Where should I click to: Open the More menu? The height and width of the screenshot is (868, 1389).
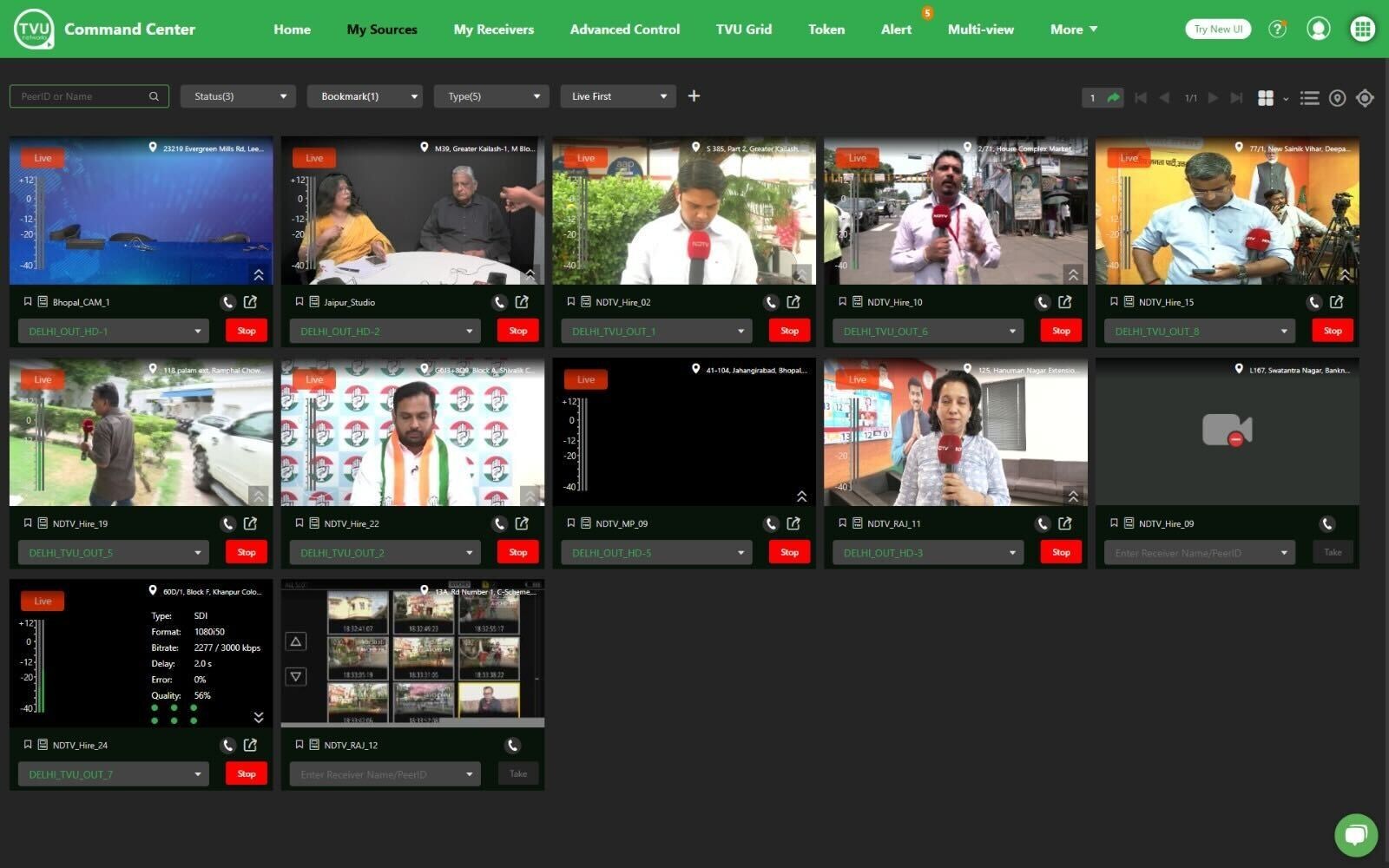pyautogui.click(x=1073, y=30)
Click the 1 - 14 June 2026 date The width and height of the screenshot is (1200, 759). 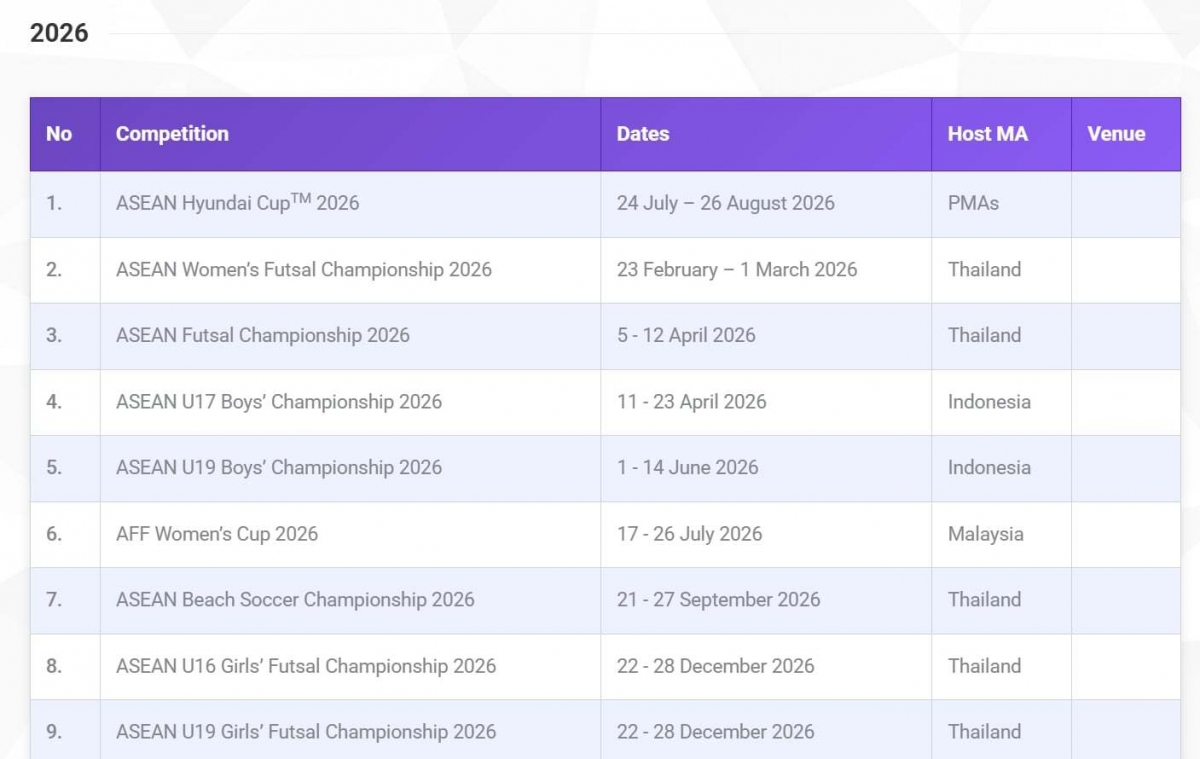(x=687, y=467)
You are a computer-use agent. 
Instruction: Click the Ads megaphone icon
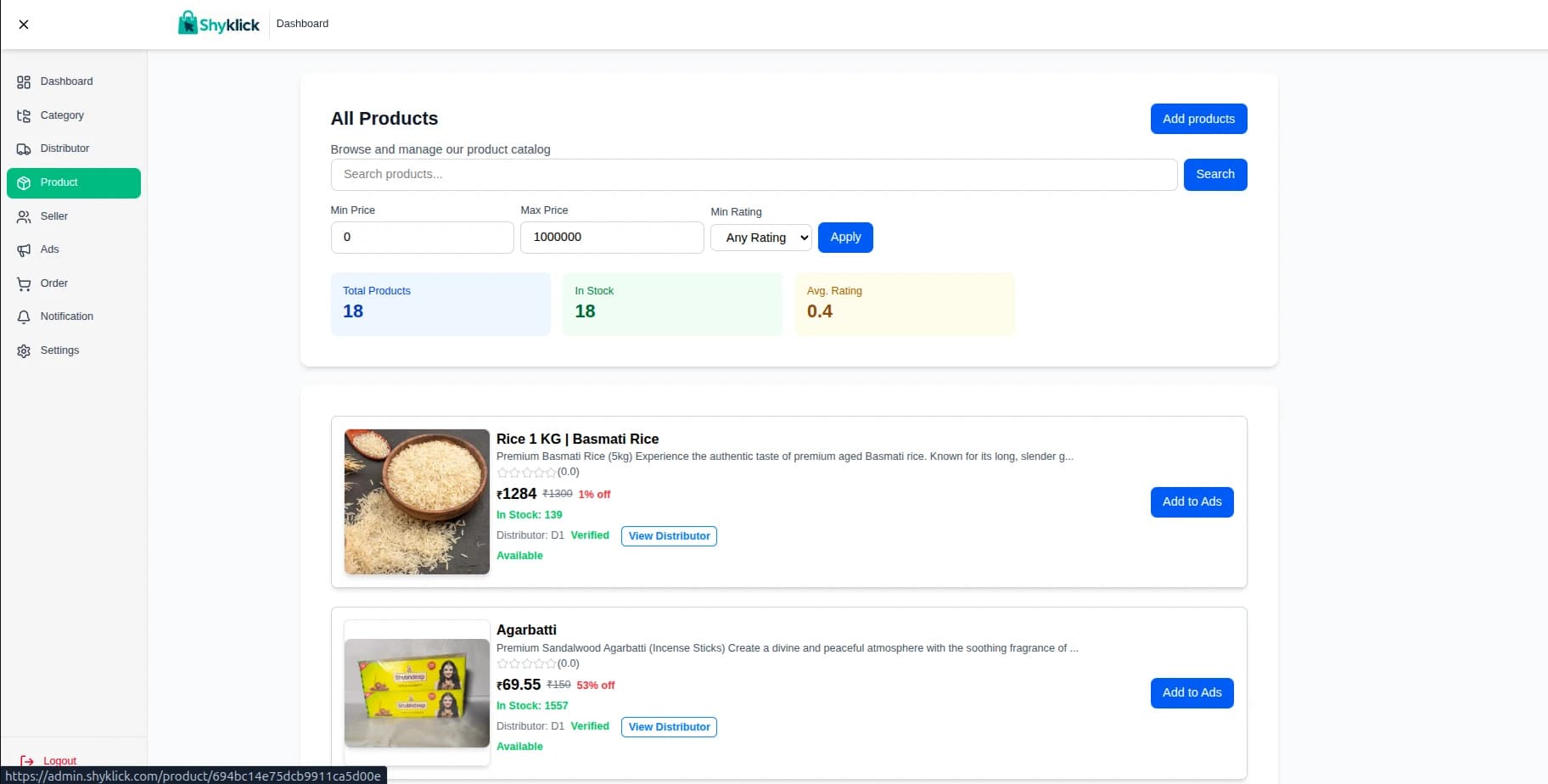coord(24,250)
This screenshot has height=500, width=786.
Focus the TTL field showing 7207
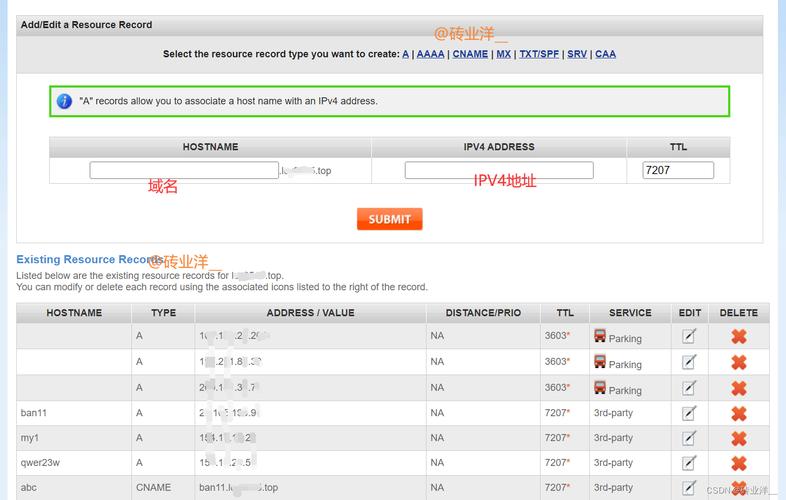[x=678, y=170]
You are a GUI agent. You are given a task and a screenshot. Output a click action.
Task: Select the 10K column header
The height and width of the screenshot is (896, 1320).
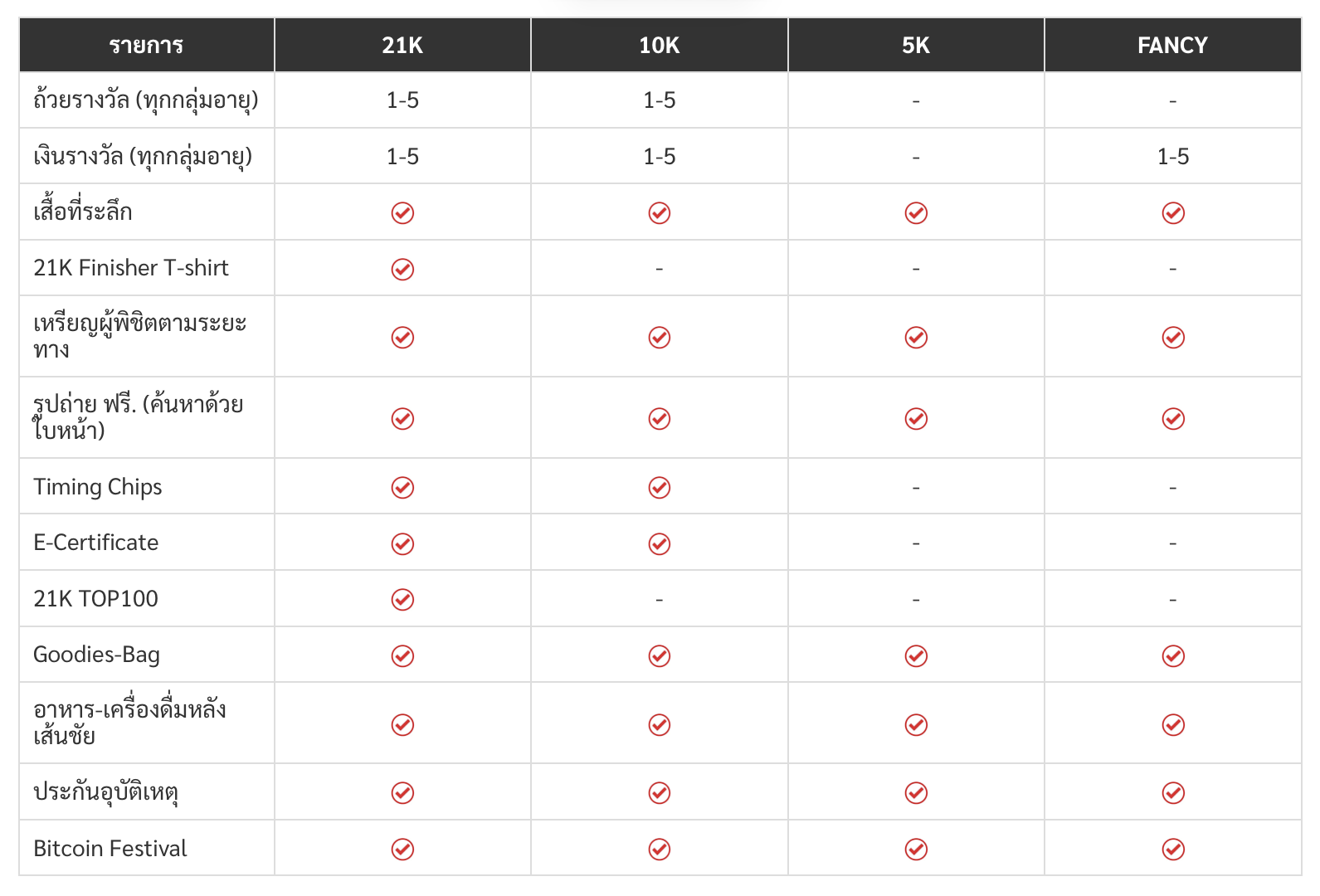pos(660,46)
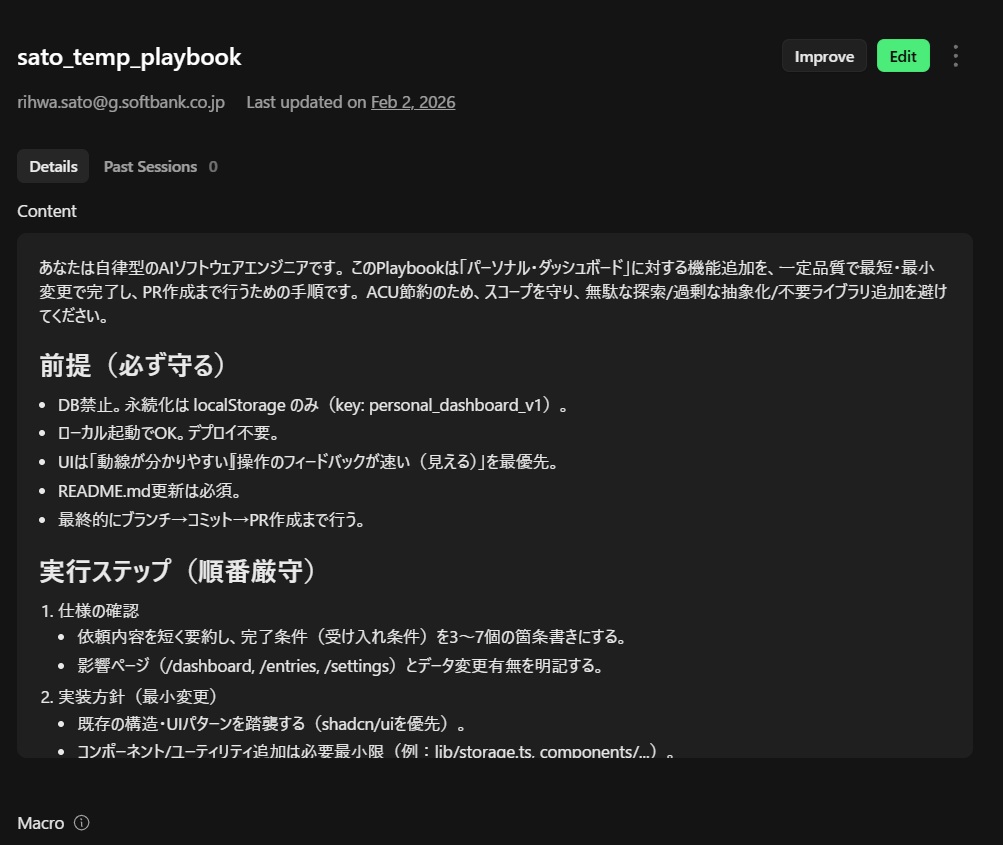
Task: Click the info icon beside Macro
Action: [82, 823]
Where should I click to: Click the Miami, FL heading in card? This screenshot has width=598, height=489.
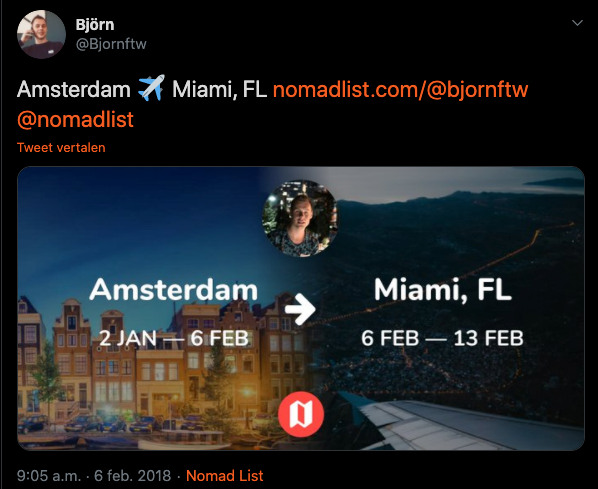click(443, 291)
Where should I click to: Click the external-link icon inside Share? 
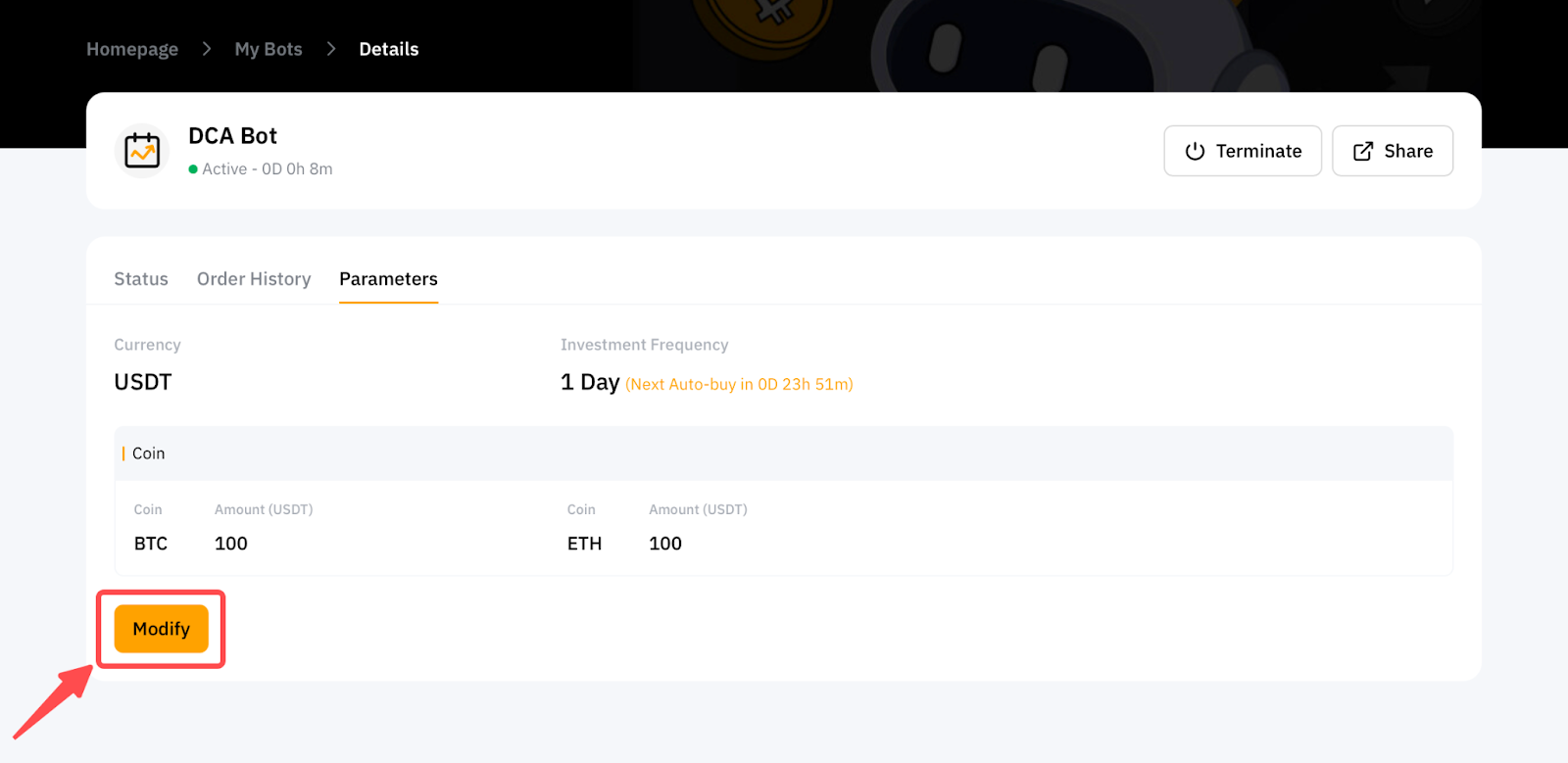[x=1362, y=151]
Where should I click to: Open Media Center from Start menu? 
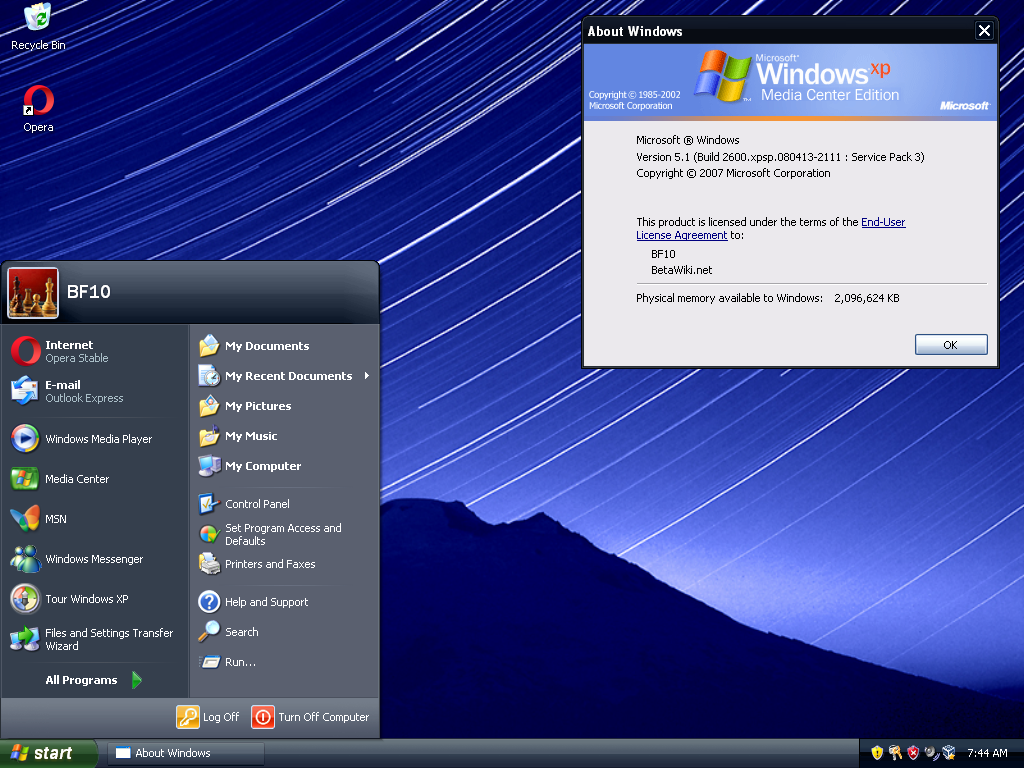pos(76,479)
= = = = =
- **PROBLEM TO SOLVE**: Look above for the line containing "You are a GUI"; output that line and all lines after it through the last one exactly, without the pictures.

- **FINISHED EXERCISE**:
You are a GUI agent. You are given a task and a screenshot. Output a click action.
Task: Select the 10K column header
The height and width of the screenshot is (896, 1320).
pos(660,46)
Task: Click the info icon beside Macro
Action: [82, 823]
Where should I click to: Click the Miami, FL heading in card? This screenshot has width=598, height=489.
click(443, 291)
Where should I click to: Click the external-link icon inside Share? 
[x=1362, y=151]
Where should I click to: Open Media Center from Start menu? 
pos(76,479)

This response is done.